Compressional regimes are structurally more complex as extensional regimes as well, and require a good understanding of compressional tectonics and mechanisms. This complexity requires a model-driven approach to interpretation. This is an important point - because most hydrocarbon exploration and production activities focus on extensional basins, that is the sort of data that is used to design and refine machine learning tools. This means that these tools are optimized for use in extensional basins, and thus follow the logic and geoscience principles of extensional basins. Using them in compressional basins is something that is only now starting to be investigated and will require input and supervision from experienced geoscientists to produce meaningful outputs.

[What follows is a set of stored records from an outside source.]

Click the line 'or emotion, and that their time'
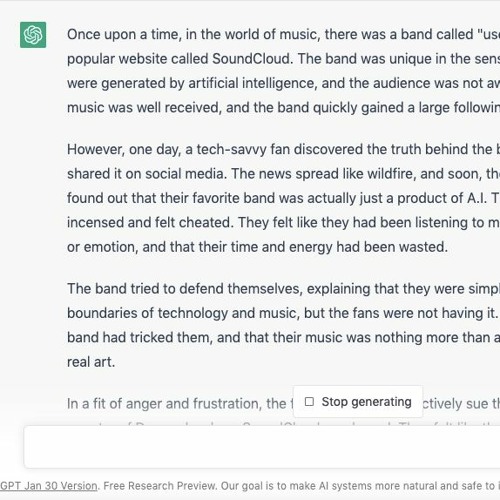Screen dimensions: 500x500 (257, 247)
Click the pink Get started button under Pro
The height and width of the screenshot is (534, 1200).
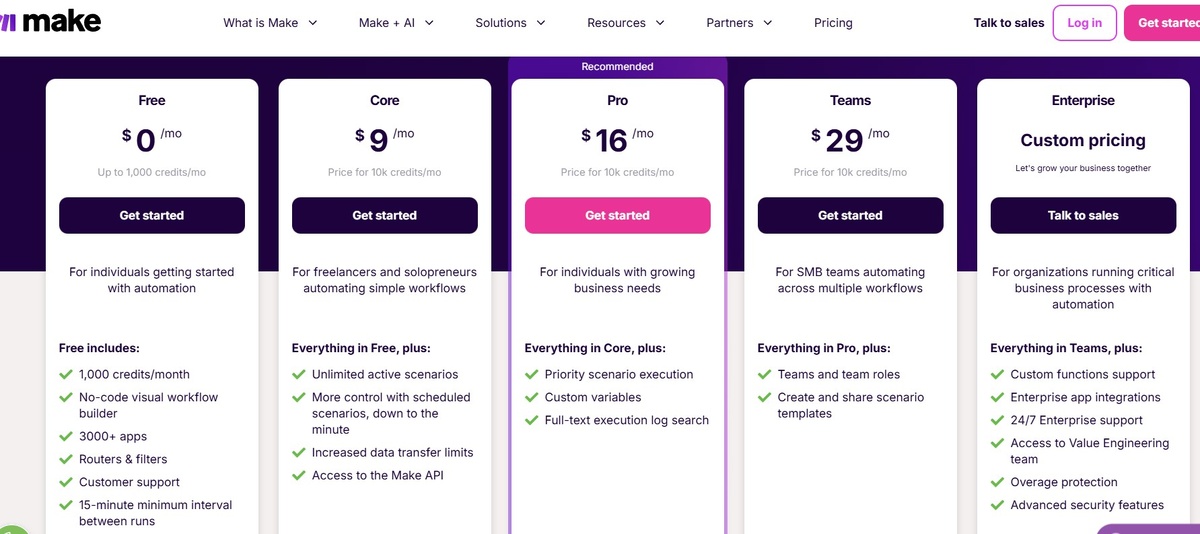(617, 215)
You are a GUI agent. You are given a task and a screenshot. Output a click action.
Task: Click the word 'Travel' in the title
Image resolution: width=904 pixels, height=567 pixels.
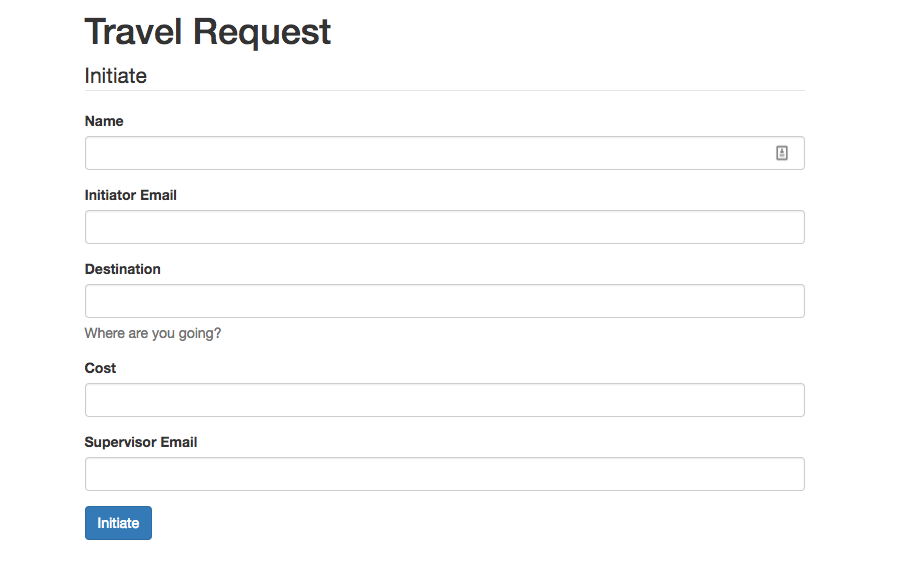click(x=134, y=32)
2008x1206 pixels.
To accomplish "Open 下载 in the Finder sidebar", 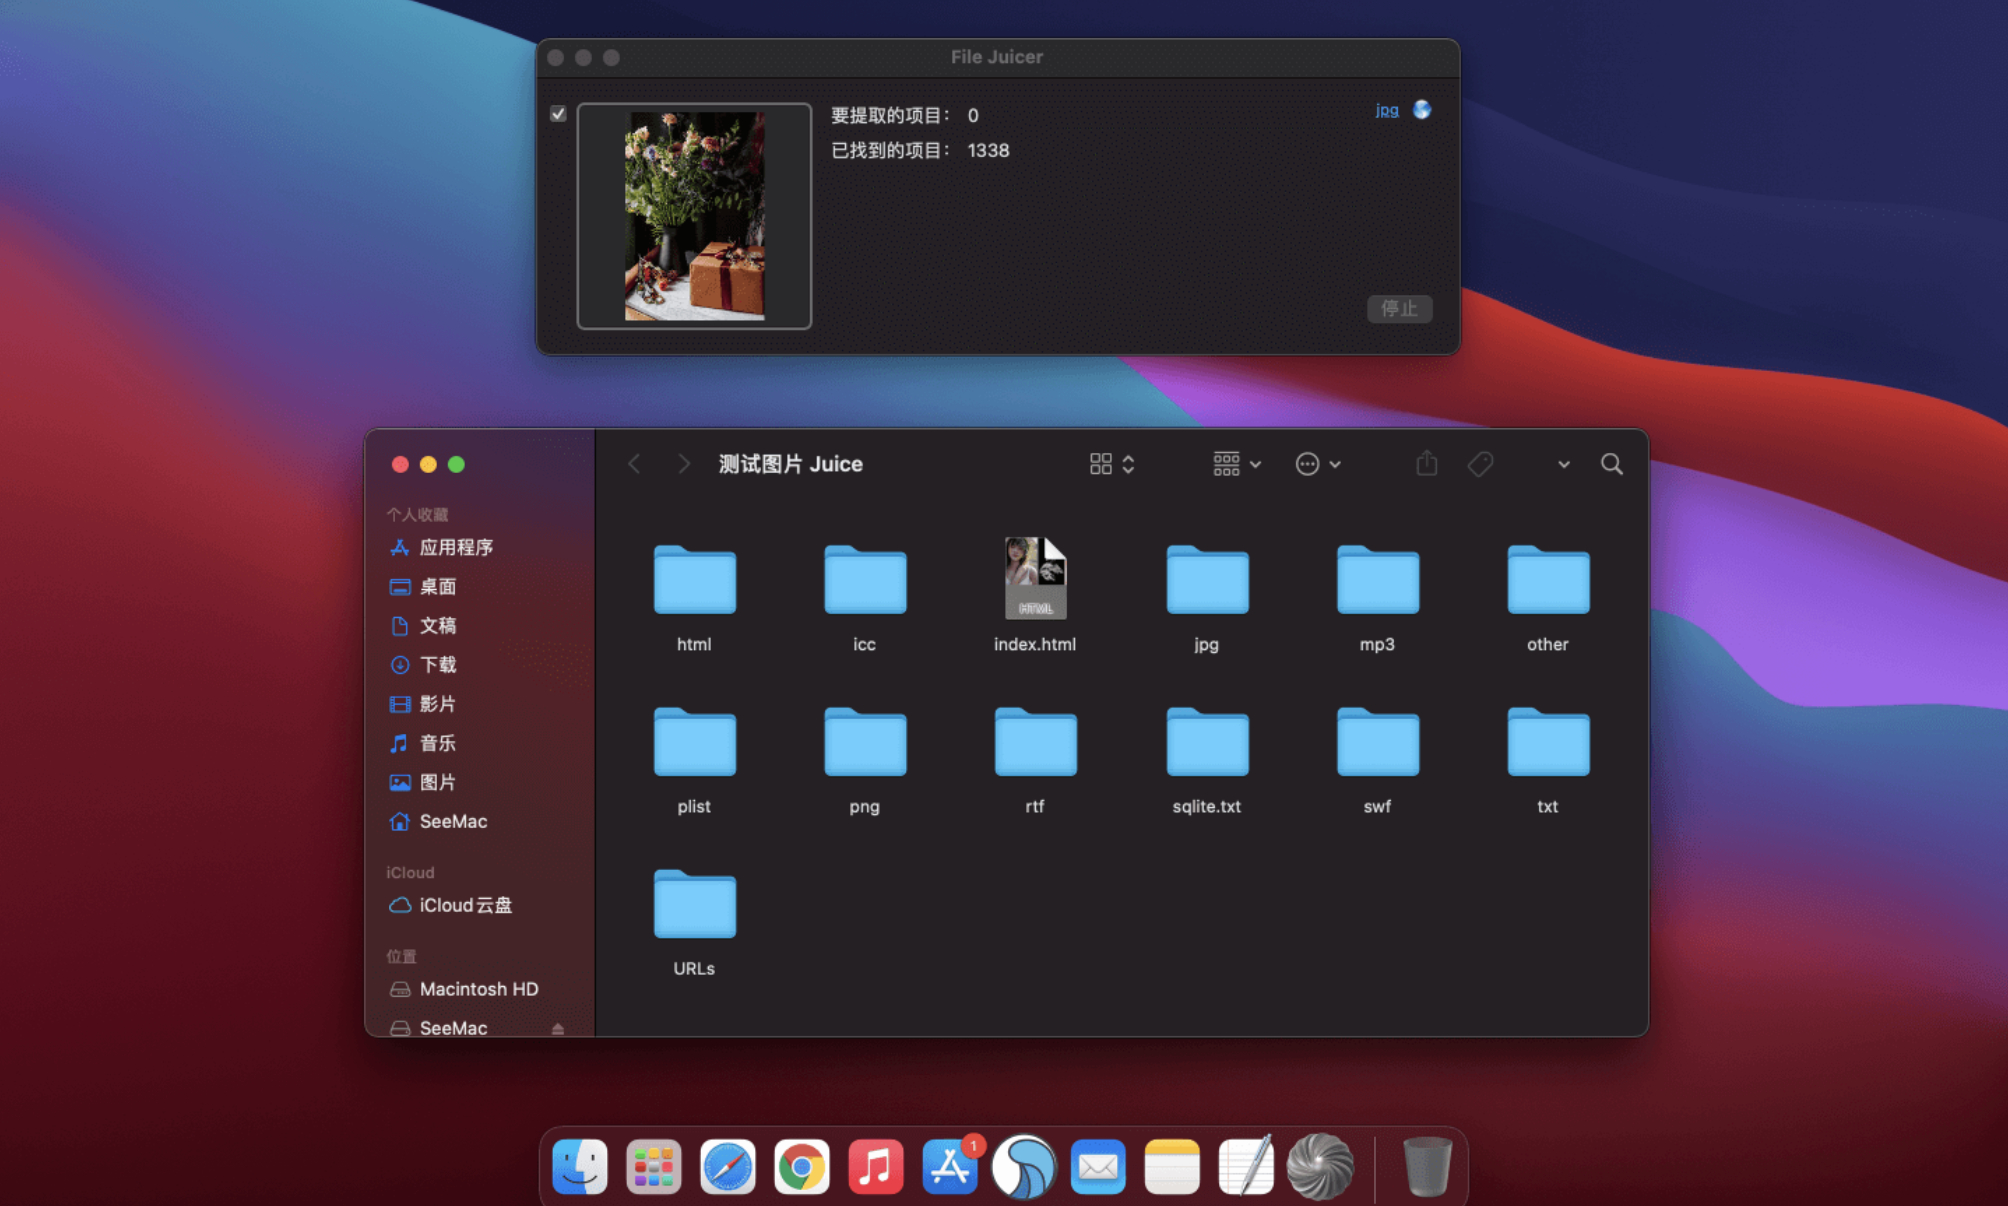I will (x=437, y=665).
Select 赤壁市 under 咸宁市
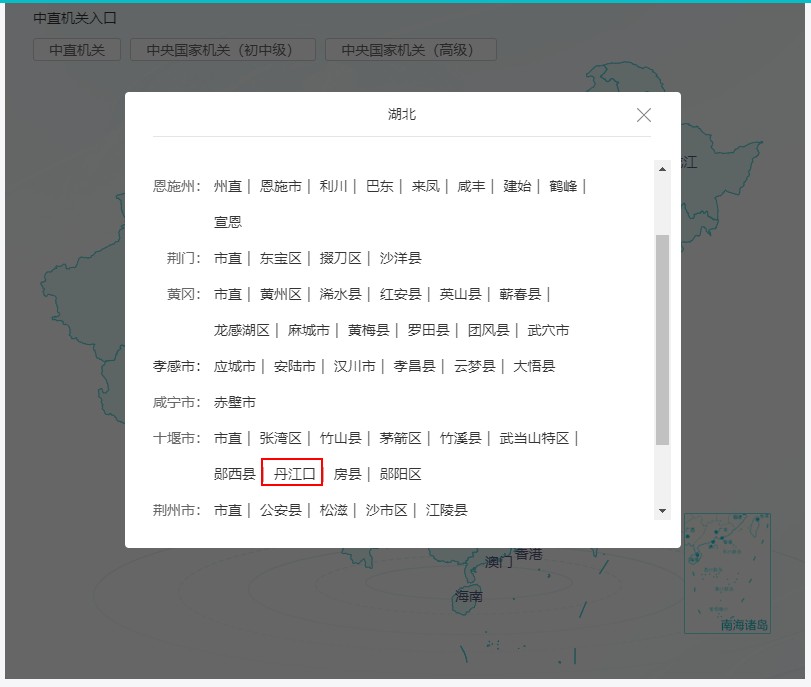 (x=234, y=402)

8. Reactivated Basins & Reworked Sediments
The concept of fault reactivation relates to basins with multiple episodes of sediment deformation and/or multiple tectonic phases. Preexisting fault planes formed during the extensional phase are reactivated and utilized during subsequent compressional phases. This tectonic reversal can repeat several times over the lifetime of the basin. Reactivation events form traps - one of the key elements of the petroleum system - and should be interpreted carefully. Structure identification and removal of younger deformation from the older strata requires multiple steps in interpretation of many surfaces that represent the geologic history of the basin. Another well-known concept to trained geoscientists, but one that introduces data quality and logic issues that machine learning applications are not currently designed to overcome.
9. Filtering Data
Geoscientists are a very visual group, so we’re used to filtering data to make it look prettier. Those same filtering processes can remove important information that is relevant to a machine learning tool. With this knowledge, we can use what we know about pre- and post-stack seismic filtering to enhance important information, or in other words optimize our data not for human visualization but for Machine Learning processes.
Automatic filtering of data can leave way too many decisions up to the application, so this is another thing that task that requires a human babysitter.
10. Data quality and confidence
Machine learning algorithms have a glaring weakness when it comes to geoscience data - not only seismic data but all types. One thing that is unique to an experienced geoscientist is the ability to objectively gauge the quality of data they are analyzing. Data quality can even change within a survey, something that is difficult to communicate to machine learning applications. If a machine learning application is told that data is relevant, there is no quality measurement being made - all relevant data is relevant, and the confidence level in that data is not taken into account. While human interpreters can integrate the data quality dimension into their models, most machine learning applications cannot (at least, not without human intervention and training of a different type). In short, humans understand data quality’s impact on a final model and are able to incorporate that into data evaluations; Machine learning applications do not have this ability, at least not at an unsupervised level (and not yet).
Today many geoscientists are strategizing about how they should retrain and what relevant skills are going to be required for Oil and Gas Geoscientists in the future. We think that fundamental knowledge of geologic principles should be communicated and rigidly honored during the design of Machine Learning tools; and the ability to communicate key principals to software developers is a growing-in-importance skill which properly trained geoscientist can excel in.